Tupelo Press
- Founded: 1999
- Founder: Jeffrey Levine
- Country of origin: United States
- Headquarters location: North Adams, Massachusetts
- Publication types: Books
- Official website: www.tupelopress.org

= Tupelo Press =

American literary press

Tupelo Press is an American not-for-profit literary press founded in 1999. It produced its first titles in 2001, publishing poetry, fiction and non-fiction. Originally located in Dorset, Vermont, the press has since moved to North Adams, Massachusetts.

==History, staff and funding==
Tupelo Press was founded by Jeffrey Levine, Publisher and artistic director, and author of three collections of poetry. The staff includes Kristina Marie Darling Editor-in-Chief of Tupelo Press and Tupelo Quarterly, David Rossitter, Managing Editor; Cassandra Cleghorn, Associate Editor for Poetry & Nonfiction, and Kirsten Miles, National Director of the 30/30 Project and National Coordinator for Tupelo Press Seminars.

Tupelo Press publishes the winners of its national poetry competitions, as well as manuscripts accepted through general submission. Awards given by Tupelo Press include the Dorset Prize, the Berkshire Prize for a First or Second Book of Poetry, and the Snowbound Series Chapbook Award.

Tupelo Press titles were previously distributed by Consortium Book Sales & Distribution, but in 2010 they left Consortium to create an independent distribution venture. Tupelo Press books are also available from Ingram, Baker & Taylor, and Small Press Distribution. The press receives support from the National Endowment for the Arts, private foundations, and individuals through donations, book sales, and annual subscriptions.
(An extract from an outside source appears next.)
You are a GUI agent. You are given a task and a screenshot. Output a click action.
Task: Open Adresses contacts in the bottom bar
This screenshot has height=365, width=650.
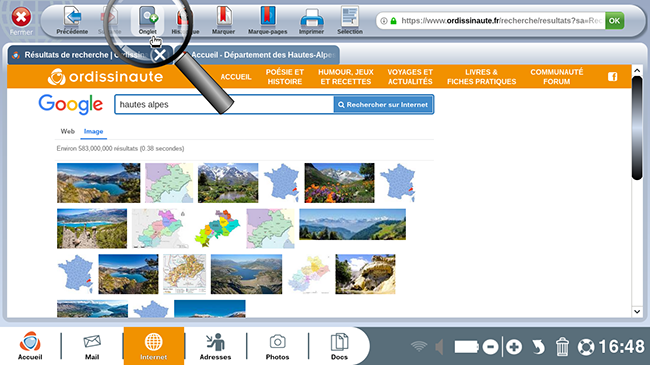point(215,346)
Tupelo Press partnered with the College of Charleston and the literary journal Crazyhorse to establish the Crazyhorse/Tupelo Press Publishing Institute to address the demand for "well-qualified editors and publishers...and to augment the career prospects of emerging writers... The institute is a graduate-level program open to writers at any post-baccalaureate level, whether finished with a graduate program in creative writing, currently enrolled or considering attending one."

In 2013, Tupelo Press began partnering with the Hill-Stead Museum for the Sunken Garden Poetry Prize, a prestigious national poetry prize for adult writers. Established in 2002, the Prize has drawn submissions from around the country that have been judged by renowned poets such as Martha Collins, Patricia Smith and Tony Hoagland.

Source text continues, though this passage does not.